Tuesday, September 09, 2008

Endangered Environment, Endangered Health

Global warming and the attendant climate change that comes with it have been acknowledged as new threats to global health security. This year’s World Health Day theme - World Health Day 2008: protecting health from climate change - further underscores the urgency of dealing with global warming.

In a statement released to the media, World Health Organization Director General Dr. Margaret Chan warned that the rising global temperature “can affect some of the most fundamental determinants of health: air, water, food, shelter and freedom from disease." "The core concern is succinctly stated: climate change endangers human health," she added.

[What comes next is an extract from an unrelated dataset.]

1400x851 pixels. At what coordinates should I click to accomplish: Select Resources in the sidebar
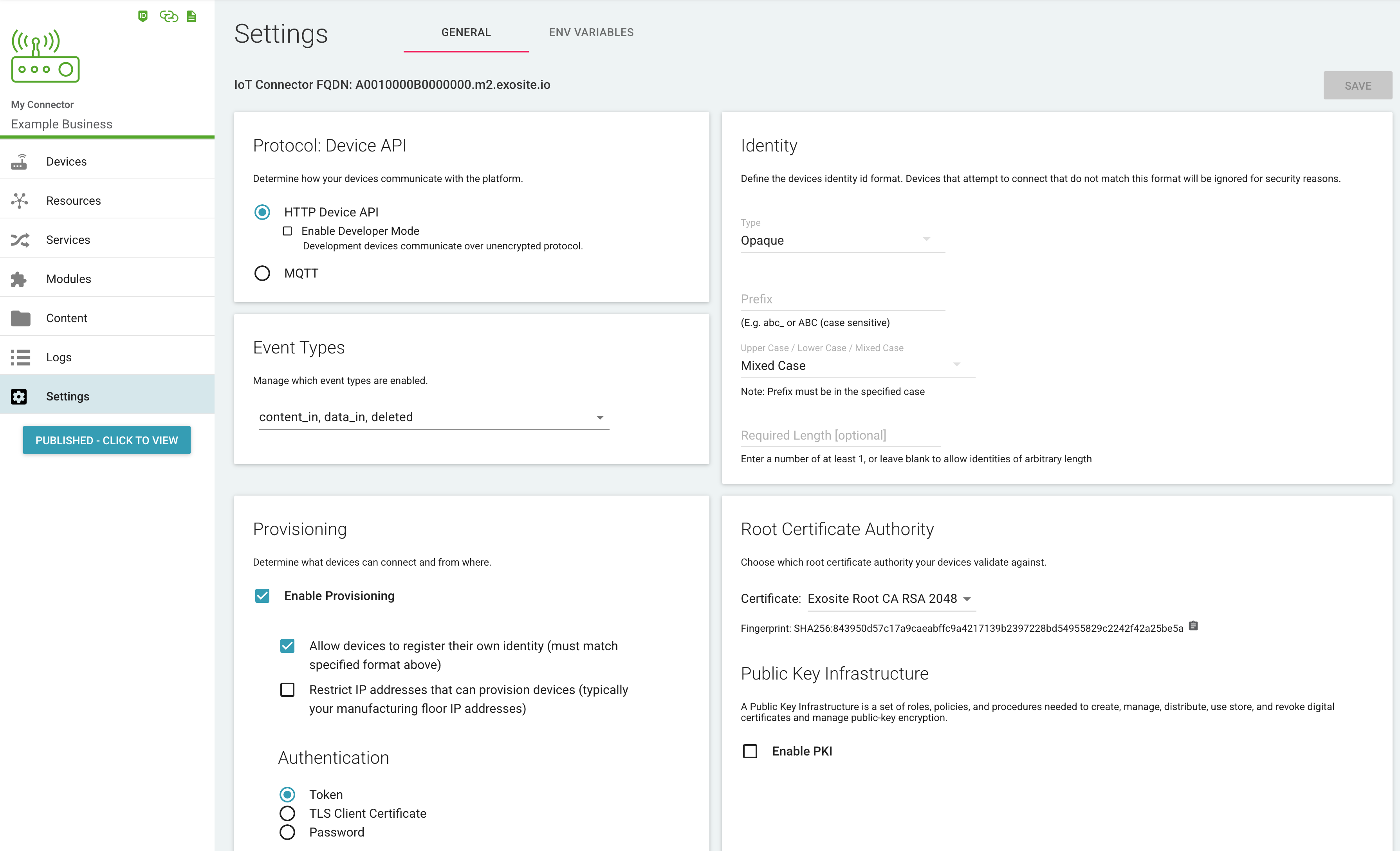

The tolls from climate change-induced deaths are already staggering. In a summary report of the World Health Day 2008: protecting health from climate change, the following annual death tolls were released:

• 800,000 from pollution-related diseases
• 1.8 million from diarrheal diseases caused by lack of potable water and unsanitary conditions
• 3.5 million from malnutrition
• 60,000 from natural disaster.

This 12th issue of Health Alert discusses key issues surrounding global warming. The editorial, “What price development?” shows how the race for economic progress practically leaves the environment in ruins. “Hazards of climate change,” meanwhile, discusses in details how climate change poses a challenge in global health security.

“Investments and profits in mining: implications on health” shows how the mining industry affects the environment and the people’s health. The author maintains that current mining practices employed by transnational corporations leave the community more vulnerable to diseases and disasters.

Climate change also alters the weather pattern, resulting in more severe disasters. The last two articles, “Tsunami postscript: rebuilding a nation after a disaster” and “Towards achieving disaster-resilient community,” offers valuable tips on how to deal with disasters.